Stored records:

__________________________________________________

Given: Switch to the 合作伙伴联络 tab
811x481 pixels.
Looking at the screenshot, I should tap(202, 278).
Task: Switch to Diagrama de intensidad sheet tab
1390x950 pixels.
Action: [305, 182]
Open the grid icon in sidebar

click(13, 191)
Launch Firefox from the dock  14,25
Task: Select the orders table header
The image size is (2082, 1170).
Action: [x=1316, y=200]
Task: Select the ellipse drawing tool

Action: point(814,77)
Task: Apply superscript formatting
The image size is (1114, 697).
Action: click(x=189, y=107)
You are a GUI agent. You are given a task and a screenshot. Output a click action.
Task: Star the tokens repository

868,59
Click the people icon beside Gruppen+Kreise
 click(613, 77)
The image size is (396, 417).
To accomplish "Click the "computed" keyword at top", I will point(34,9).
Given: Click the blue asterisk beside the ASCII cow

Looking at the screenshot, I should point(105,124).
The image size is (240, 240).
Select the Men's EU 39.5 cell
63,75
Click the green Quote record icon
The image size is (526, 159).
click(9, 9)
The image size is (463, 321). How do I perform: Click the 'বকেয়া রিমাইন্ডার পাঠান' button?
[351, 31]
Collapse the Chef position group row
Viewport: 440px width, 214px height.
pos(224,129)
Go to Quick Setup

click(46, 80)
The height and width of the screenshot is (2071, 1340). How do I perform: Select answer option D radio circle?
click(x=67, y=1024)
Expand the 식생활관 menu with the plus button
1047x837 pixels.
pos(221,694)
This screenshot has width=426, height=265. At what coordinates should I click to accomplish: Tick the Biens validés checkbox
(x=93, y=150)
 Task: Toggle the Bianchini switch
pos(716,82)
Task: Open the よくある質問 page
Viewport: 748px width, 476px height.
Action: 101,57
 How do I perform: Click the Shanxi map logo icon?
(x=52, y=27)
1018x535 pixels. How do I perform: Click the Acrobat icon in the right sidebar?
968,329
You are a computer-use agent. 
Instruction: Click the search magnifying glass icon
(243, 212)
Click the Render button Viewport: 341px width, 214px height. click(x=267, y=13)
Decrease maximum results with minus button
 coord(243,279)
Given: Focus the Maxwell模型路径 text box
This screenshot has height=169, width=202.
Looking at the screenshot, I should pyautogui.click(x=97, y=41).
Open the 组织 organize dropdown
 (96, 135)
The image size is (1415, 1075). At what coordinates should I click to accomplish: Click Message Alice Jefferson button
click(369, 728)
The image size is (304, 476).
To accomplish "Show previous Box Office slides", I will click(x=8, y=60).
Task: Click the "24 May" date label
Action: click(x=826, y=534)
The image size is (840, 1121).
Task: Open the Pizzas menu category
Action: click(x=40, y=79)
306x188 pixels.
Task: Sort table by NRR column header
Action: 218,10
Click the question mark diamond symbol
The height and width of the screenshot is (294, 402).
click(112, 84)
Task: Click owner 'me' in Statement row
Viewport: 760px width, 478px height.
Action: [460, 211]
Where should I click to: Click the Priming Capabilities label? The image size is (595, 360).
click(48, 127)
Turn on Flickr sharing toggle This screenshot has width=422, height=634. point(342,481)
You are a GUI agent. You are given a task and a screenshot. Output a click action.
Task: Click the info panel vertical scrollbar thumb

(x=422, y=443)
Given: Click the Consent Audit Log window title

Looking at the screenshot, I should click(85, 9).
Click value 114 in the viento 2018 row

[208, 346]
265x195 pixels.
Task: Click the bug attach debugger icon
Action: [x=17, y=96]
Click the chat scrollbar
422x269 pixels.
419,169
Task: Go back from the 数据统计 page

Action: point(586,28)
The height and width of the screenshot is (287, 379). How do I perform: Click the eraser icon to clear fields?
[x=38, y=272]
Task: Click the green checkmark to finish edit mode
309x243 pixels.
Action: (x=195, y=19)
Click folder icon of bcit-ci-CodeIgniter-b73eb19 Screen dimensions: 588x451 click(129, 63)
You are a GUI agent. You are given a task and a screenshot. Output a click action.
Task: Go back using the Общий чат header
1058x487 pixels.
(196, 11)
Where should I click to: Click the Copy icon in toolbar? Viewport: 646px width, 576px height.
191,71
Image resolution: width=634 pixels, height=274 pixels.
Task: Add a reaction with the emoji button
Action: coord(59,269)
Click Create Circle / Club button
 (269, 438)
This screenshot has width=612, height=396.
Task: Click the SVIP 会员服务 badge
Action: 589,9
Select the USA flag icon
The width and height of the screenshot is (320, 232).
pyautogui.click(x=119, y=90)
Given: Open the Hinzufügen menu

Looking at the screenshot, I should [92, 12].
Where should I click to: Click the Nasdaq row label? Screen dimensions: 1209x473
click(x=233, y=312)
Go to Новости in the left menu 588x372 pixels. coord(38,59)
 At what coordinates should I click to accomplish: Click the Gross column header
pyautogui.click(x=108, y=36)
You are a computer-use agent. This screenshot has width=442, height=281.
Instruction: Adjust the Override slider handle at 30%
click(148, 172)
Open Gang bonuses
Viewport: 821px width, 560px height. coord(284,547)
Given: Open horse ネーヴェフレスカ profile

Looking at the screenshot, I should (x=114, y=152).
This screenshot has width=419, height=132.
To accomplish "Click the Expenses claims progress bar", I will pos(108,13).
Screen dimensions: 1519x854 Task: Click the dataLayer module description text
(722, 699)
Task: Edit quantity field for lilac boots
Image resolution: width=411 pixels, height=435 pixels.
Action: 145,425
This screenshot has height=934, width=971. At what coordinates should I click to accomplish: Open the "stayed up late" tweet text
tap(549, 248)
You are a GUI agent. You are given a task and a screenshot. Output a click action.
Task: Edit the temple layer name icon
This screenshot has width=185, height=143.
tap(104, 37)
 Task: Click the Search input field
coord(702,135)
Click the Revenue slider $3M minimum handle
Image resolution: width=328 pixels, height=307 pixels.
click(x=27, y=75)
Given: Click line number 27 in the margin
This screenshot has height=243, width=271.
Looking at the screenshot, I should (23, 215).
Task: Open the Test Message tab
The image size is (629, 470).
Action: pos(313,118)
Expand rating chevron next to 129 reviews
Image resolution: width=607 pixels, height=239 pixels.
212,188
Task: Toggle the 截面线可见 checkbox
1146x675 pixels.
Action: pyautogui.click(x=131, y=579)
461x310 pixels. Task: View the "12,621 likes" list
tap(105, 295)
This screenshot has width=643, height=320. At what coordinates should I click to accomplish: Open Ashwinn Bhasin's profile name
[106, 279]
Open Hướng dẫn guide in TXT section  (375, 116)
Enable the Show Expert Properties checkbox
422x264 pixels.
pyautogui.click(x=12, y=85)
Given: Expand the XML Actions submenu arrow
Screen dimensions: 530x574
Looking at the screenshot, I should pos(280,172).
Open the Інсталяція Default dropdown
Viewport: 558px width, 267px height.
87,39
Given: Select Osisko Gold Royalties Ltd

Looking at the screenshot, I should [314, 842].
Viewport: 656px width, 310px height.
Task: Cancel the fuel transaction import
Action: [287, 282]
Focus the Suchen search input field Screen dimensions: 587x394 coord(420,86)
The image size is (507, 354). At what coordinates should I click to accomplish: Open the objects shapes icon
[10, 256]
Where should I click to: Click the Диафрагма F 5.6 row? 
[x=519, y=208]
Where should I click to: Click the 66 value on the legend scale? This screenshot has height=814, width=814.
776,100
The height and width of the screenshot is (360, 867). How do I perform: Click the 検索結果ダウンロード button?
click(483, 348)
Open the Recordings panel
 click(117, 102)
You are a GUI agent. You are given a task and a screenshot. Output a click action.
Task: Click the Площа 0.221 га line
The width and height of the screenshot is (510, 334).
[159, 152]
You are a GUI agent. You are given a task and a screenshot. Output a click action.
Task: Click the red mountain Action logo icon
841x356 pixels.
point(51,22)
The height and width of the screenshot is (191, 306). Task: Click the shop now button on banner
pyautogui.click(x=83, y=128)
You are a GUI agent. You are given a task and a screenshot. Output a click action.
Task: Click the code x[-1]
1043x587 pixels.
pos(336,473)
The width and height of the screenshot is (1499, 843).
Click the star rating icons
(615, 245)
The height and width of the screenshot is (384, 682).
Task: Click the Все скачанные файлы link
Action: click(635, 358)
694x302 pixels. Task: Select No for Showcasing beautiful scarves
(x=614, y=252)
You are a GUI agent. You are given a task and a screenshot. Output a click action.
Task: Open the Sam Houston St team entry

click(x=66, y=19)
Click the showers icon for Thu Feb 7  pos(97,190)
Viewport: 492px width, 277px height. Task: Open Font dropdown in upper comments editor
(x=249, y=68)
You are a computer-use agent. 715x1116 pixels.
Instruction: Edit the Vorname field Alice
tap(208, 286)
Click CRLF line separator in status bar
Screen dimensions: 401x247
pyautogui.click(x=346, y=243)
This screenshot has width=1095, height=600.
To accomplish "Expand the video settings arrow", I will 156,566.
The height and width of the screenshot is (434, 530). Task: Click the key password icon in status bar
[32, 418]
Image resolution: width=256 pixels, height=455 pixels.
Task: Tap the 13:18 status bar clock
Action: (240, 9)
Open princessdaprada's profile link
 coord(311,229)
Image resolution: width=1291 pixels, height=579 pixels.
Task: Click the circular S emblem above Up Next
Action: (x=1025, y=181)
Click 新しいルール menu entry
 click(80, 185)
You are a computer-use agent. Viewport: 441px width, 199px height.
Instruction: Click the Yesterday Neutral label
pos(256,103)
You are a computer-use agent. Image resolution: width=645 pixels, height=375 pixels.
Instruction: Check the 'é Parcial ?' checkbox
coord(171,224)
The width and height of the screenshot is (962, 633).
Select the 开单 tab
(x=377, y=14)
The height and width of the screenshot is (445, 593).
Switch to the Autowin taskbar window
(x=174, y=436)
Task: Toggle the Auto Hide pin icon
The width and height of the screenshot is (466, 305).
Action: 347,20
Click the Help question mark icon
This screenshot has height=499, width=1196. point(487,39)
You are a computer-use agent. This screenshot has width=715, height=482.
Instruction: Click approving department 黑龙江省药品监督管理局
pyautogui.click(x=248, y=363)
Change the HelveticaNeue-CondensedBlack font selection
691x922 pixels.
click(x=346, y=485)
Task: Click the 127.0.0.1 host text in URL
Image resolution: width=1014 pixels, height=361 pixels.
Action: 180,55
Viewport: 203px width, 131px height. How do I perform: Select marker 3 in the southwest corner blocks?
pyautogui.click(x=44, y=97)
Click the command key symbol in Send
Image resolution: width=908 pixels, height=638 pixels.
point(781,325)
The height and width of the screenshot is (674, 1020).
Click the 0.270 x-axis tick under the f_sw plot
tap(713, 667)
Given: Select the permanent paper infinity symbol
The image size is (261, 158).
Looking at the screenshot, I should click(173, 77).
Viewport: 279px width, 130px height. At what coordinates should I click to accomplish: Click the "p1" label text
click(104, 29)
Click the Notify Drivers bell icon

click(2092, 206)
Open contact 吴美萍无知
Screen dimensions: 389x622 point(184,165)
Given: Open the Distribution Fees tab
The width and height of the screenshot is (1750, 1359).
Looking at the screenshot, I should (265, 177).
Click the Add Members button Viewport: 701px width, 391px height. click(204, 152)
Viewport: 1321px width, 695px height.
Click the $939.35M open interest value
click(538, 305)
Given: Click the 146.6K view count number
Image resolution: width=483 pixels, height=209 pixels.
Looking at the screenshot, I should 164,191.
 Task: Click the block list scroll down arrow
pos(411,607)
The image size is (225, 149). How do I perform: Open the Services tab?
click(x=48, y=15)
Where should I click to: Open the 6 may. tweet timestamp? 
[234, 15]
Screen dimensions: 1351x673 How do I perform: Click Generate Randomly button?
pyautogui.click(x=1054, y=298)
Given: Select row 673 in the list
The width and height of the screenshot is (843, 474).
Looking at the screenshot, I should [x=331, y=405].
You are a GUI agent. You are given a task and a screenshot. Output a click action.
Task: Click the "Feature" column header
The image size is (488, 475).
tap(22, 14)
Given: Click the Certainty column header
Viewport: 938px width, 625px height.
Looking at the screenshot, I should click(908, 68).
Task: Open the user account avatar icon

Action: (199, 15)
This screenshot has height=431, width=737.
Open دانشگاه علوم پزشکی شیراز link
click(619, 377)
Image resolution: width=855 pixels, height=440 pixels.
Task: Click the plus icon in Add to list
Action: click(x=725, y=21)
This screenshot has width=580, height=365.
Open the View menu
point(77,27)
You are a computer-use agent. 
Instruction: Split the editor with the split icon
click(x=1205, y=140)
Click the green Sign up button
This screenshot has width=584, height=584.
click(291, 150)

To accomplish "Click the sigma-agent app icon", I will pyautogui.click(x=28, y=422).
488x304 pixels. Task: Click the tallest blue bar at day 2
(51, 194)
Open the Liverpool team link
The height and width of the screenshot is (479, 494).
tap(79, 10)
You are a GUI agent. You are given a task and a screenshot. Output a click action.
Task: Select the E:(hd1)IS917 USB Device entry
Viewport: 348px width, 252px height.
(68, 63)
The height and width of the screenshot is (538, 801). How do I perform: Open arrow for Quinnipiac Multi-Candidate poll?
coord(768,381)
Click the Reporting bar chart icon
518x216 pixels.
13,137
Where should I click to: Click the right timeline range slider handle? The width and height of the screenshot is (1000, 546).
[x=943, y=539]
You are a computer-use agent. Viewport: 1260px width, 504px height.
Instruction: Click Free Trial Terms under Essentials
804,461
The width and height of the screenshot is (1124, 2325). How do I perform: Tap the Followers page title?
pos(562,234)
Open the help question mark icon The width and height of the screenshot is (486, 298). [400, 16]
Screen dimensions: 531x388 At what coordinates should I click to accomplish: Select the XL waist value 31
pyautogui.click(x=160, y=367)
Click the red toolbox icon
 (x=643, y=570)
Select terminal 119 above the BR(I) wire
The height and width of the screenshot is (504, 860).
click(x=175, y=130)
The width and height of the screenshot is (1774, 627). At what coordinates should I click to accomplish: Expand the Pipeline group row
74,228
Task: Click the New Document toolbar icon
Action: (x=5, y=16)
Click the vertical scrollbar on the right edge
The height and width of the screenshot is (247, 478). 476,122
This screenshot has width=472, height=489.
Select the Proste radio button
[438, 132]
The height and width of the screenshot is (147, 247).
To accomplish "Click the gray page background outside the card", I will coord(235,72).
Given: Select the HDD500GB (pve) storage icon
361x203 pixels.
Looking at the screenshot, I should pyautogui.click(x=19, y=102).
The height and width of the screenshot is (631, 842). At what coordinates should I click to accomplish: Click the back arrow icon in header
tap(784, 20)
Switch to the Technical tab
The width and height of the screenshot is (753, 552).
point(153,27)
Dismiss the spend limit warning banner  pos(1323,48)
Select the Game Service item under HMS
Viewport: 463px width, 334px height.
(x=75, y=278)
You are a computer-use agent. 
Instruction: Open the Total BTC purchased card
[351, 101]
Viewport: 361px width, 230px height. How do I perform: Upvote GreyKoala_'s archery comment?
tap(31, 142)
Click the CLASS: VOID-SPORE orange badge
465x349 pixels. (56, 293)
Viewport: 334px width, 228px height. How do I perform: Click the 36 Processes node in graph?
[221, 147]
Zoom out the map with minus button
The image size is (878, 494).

__________________________________________________

What to produce ▸ The line containing "Viewport: 334px width, 228px" and every line after it, through the end of the records, should be repeated exactly and alone.

Task answer ▸
Viewport: 334px width, 228px height. How do I perform: Click the 36 Processes node in graph?
[221, 147]
Zoom out the map with minus button
The image size is (878, 494).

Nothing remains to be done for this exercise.